Exercise requirements:
In the rows below, reproduce the lines starting at the line that contains "Click the warning" and ending at the line that contains "coord(28,261)", both included. Leave the pictures out.

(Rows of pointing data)
○ ○ ○ ○ ○

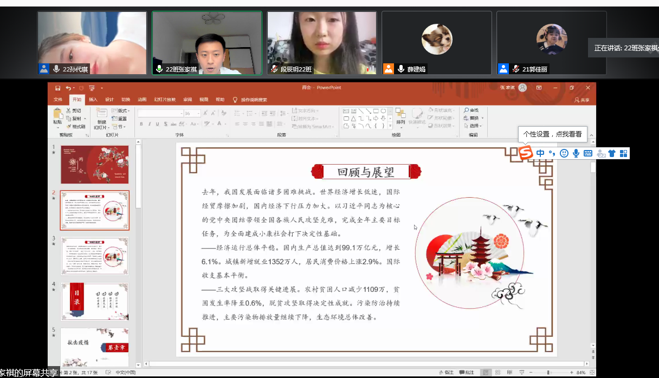Screen dimensions: 659x378
Task: Click the Share (共享) button
Action: (x=582, y=100)
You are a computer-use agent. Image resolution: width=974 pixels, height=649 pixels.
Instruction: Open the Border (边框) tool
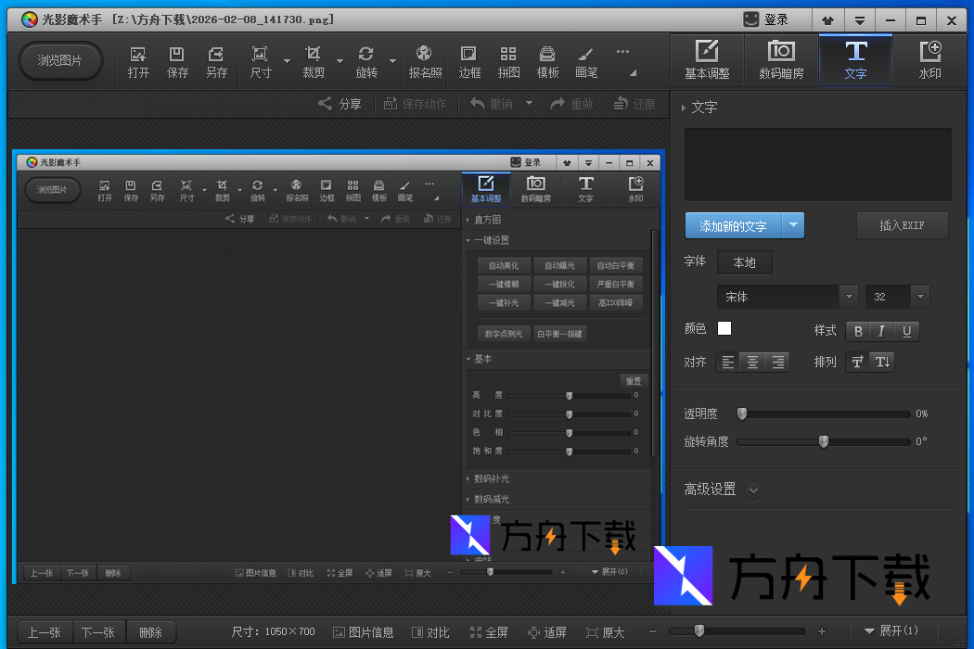pyautogui.click(x=469, y=61)
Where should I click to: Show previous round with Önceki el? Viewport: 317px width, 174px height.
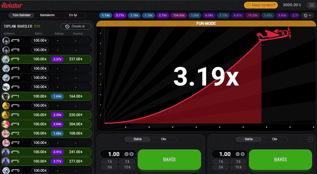click(x=76, y=27)
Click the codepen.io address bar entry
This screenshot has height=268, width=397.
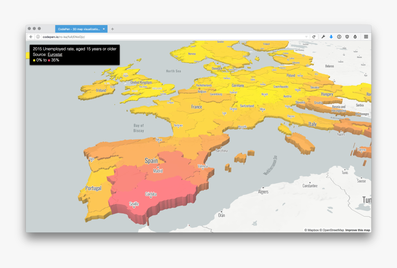(51, 37)
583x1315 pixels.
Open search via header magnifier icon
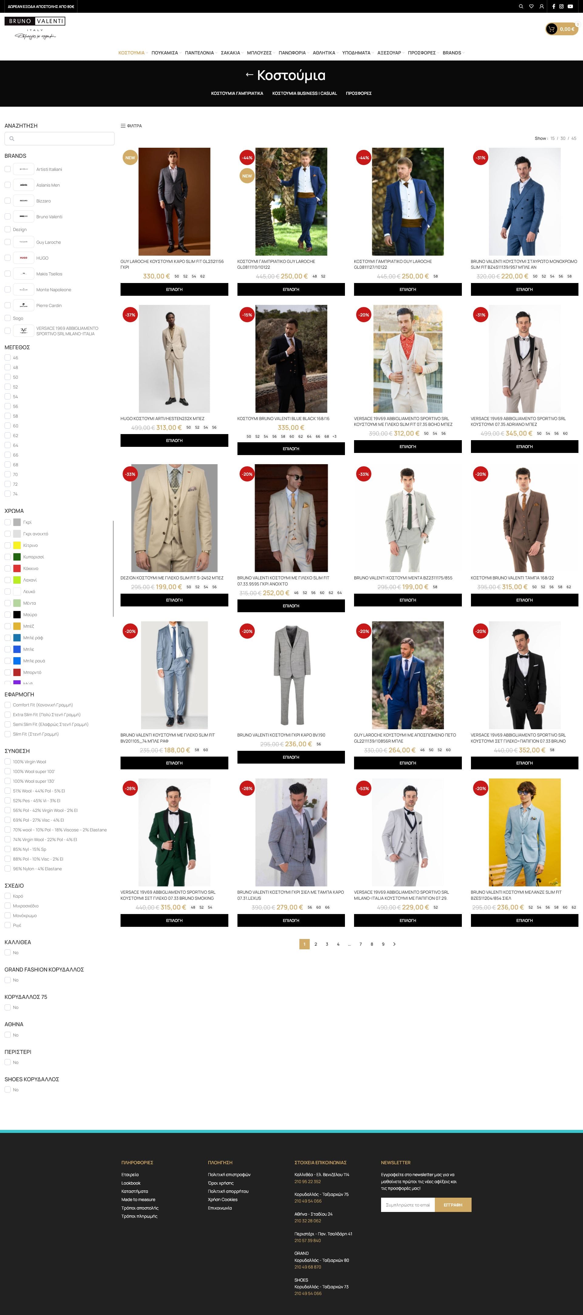click(x=521, y=7)
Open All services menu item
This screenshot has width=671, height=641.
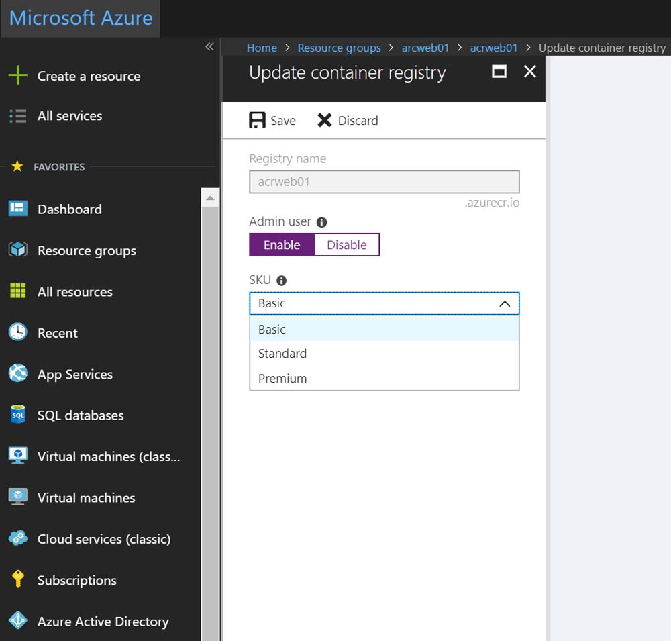70,116
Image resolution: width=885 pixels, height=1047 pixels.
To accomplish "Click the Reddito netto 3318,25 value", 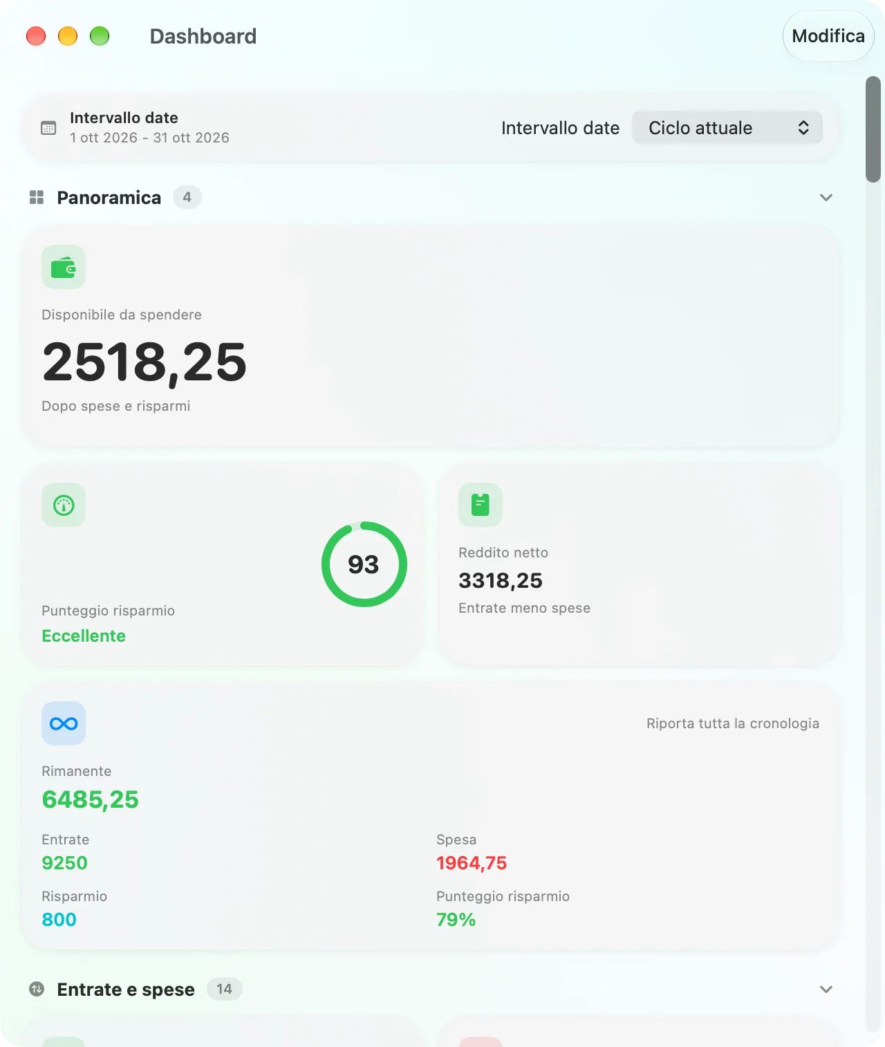I will click(501, 580).
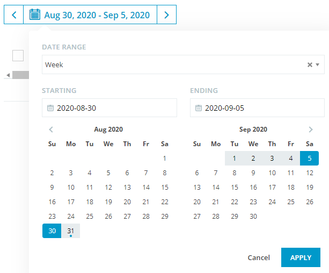Click calendar icon in Ending date field
329x273 pixels.
[x=199, y=108]
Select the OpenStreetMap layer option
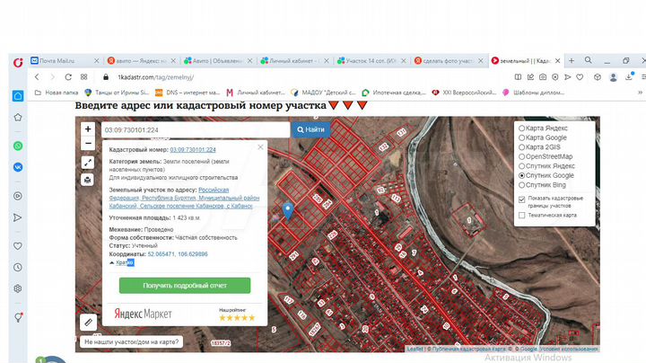This screenshot has height=363, width=646. pyautogui.click(x=523, y=157)
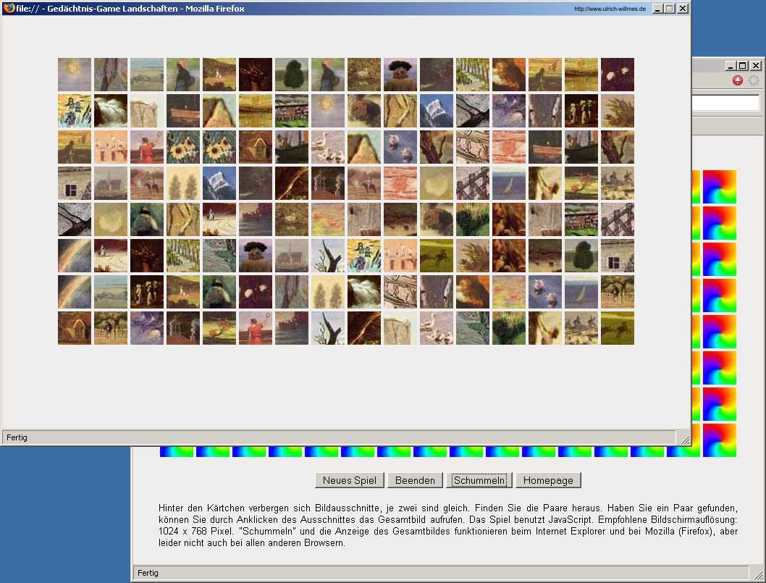The height and width of the screenshot is (583, 766).
Task: Click the Firefox icon in the Gedächtnis-Game title bar
Action: point(9,8)
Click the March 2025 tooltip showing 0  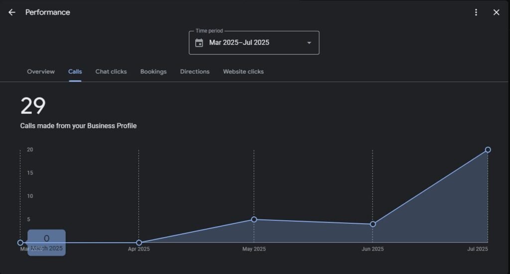tap(46, 242)
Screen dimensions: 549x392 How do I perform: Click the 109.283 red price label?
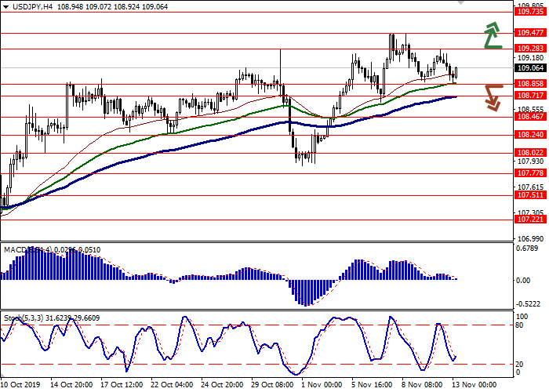click(x=530, y=48)
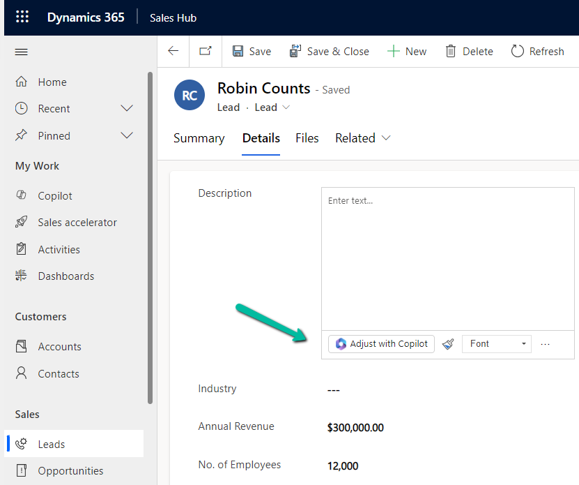Click the format painter brush icon
579x485 pixels.
click(x=448, y=343)
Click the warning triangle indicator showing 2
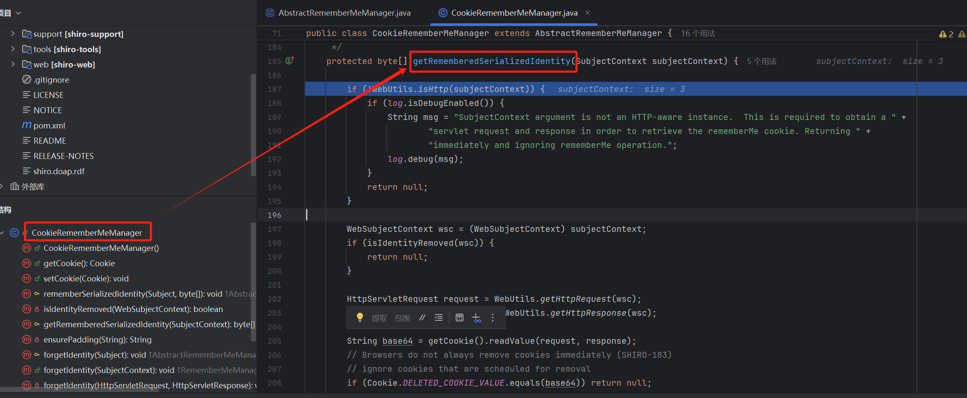This screenshot has width=967, height=398. point(945,34)
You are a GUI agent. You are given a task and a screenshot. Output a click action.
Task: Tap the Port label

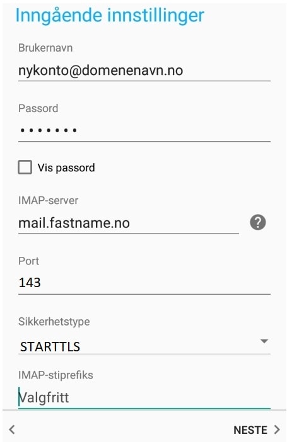coord(28,261)
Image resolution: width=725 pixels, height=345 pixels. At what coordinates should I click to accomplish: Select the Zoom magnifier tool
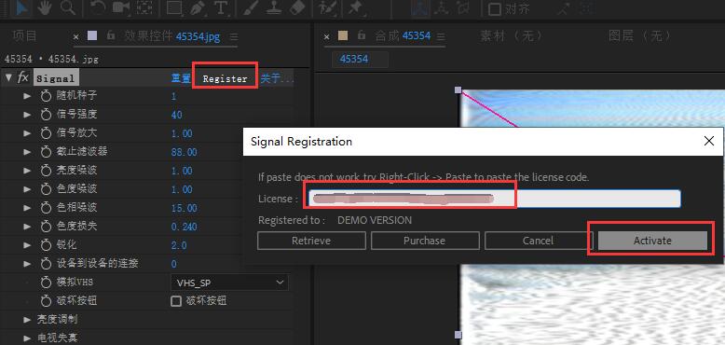(x=68, y=7)
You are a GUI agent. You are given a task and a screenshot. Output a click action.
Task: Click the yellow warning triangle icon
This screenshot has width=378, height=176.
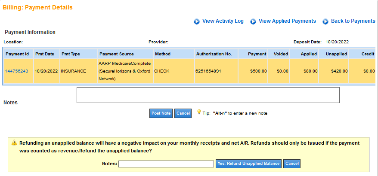[x=14, y=143]
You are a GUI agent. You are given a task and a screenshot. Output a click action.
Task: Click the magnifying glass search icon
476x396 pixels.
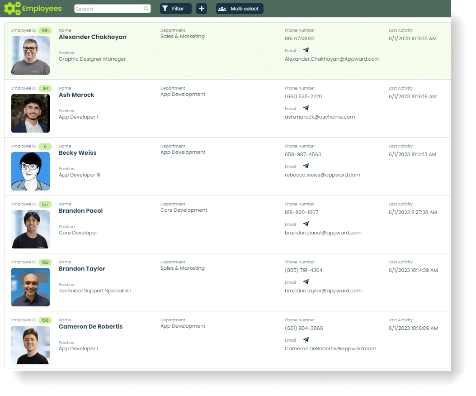146,9
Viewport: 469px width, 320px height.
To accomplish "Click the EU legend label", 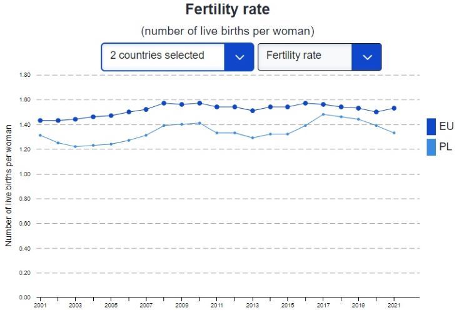I will pos(446,126).
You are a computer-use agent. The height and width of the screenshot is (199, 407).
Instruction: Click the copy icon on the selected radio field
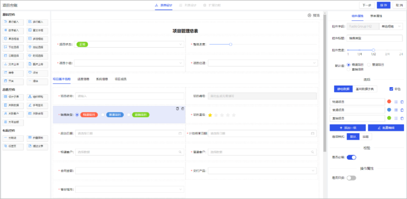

○ ○ ○ ○ ○

Output below:
Click the warning triangle indicator showing 2
This screenshot has width=967, height=398. point(945,34)
You are a GUI agent. You are given a task and a screenshot. Output a click action.
Task: Tap the Port label

coord(28,261)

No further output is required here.